In response, Iran has threatened to not only continue enriching uranium without limits, but also pull out the UN Non-Proliferation Treaty, which was put in place to eventually disarm the planet of nuclear weapons.

Iran was an early signatory of the 1970 treaty, which was designed to eventually lead to disarmament. Non-nuclear weapons states that are signatories, including Iran, agree not to pursue weapons and to only develop peaceful atomic technology.

Bloomberg

If Britain, France, and Germany do go through with referring the dispute to the Security Council, Iranian officials say they’re dead set to pull out of the treaty:

“If Europeans continue their untenable conduct or send Iran’s nuclear case to the United Nations Security Council, we will withdraw from the N.P.T.,” Mohammad Javad Zarif told lawmakers, referring to the international treaty to stop the spread of nuclear weapons, the official parliamentary news service ICANA reported.

Iran, who has always claimed to be using their nuclear program for energy, not bombs, had entered the JCPoA in 2015. They were holding up their end of the bargain and staying within the accord’s parameters until May 2018, when Donald Trump abandoned it and threw heavy sanctions against Iran.

At that point, Iran began to rollback their compliance, while at the same time calling out European nations signed on to the accord for not protecting them from US sanctions.

The European countries failed to protect Iran’s benefits from the deal and after patiently watching for more than a year and seeing no clear action from the European signatories of the nuclear deal, Iran started to partially reduce its commitments.

Tehran Times

When the US assassinated one of their top officials in Iraq — General Qasem Soleimani — that was it. Iran officially announced they were abandoning their uranium enrichment limits.

This is when Trump threatened to put 25% tariffs on European autos if Europe didn’t officially accuse Iran of breaking their side of the JCPoA — which America had already abandoned. As we know, Britain, France and Germany complied with Trump’s demands, but did their best to save face with one European official saying they were planning on triggering the dispute anyway: “We didn’t want to appear weak, so we agreed to keep the existence of the threat a secret.”

Iran’s officials have voiced their displeasure with these turns of events. Foreign Minister Mohammad Javad Zarif said Monday, “steps in reducing the [JCPOA] commitments have already been taken. However, Iran will quit the NPT if the Europeans continue their behavior or send Iran’s case to the Security Council.”

Zarif also said that Britain, France, and Germany’s triggering of the dispute mechanism is coming far later than Iran’s, who legally began the trigger mechanism over a year-and-a-half prior, directly after the US withdrew from the deal:

“The Islamic Republic of Iran officially started the dispute mechanism in May 2018 after the United States’ withdrawal from the JCPOA. Three letters were sent to Mrs. Mogherini [then European Union foreign policy chief] on May 10, 2018, August 26, 2018 and November 2018 in which it was announced officially that Iran has started the dispute mechanism.”
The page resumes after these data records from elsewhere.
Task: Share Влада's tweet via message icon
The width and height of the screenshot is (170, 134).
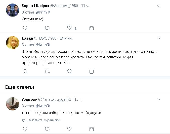Action: [92, 72]
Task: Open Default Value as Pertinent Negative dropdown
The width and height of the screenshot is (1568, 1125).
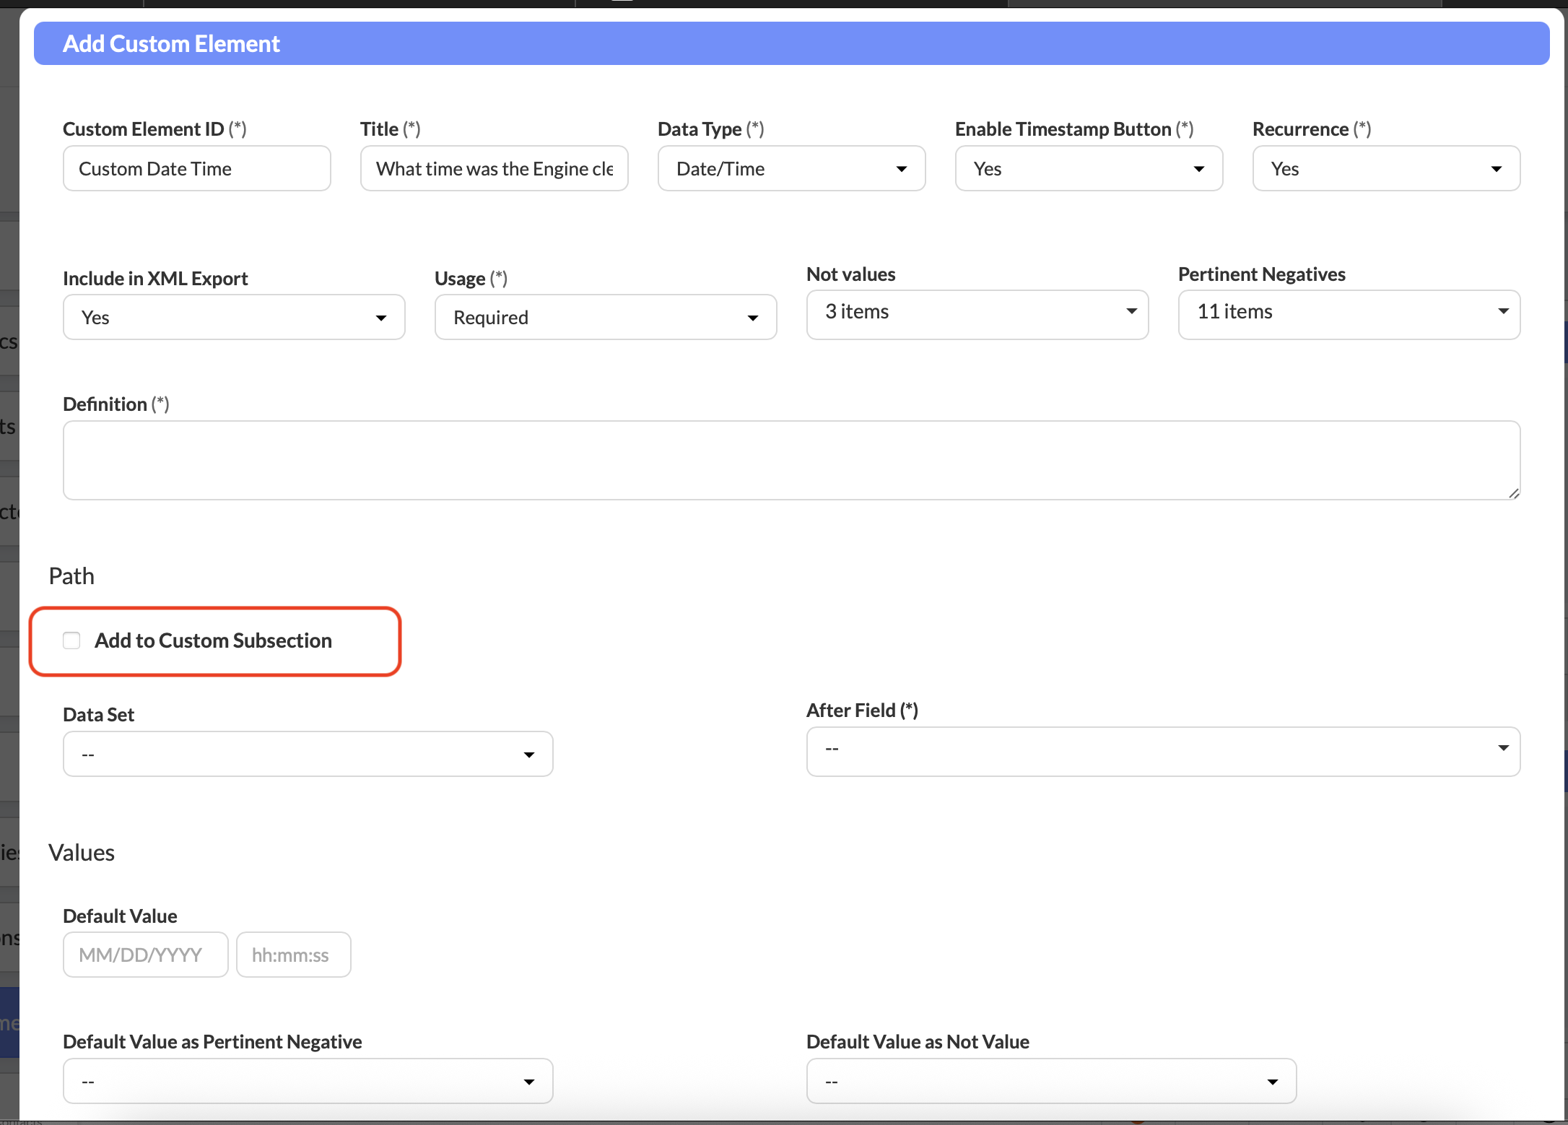Action: 308,1082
He later added, “in the letter which was sent in November 2018, we said that Iran has started the dispute mechanism and therefore, we have no choice but to reduce commitments to the JCPOA.”

Since the dispute was triggered last week by the three European countries, the clock began ticking. From then, Iran has 65 days to reach a resolution with its accusers before UN and EU sanctions become more than just a possibility.

If Britain, France, and Germany refer to accusation to the UN Security Council, Iran says they’ll drop both the JCPoA and NPT.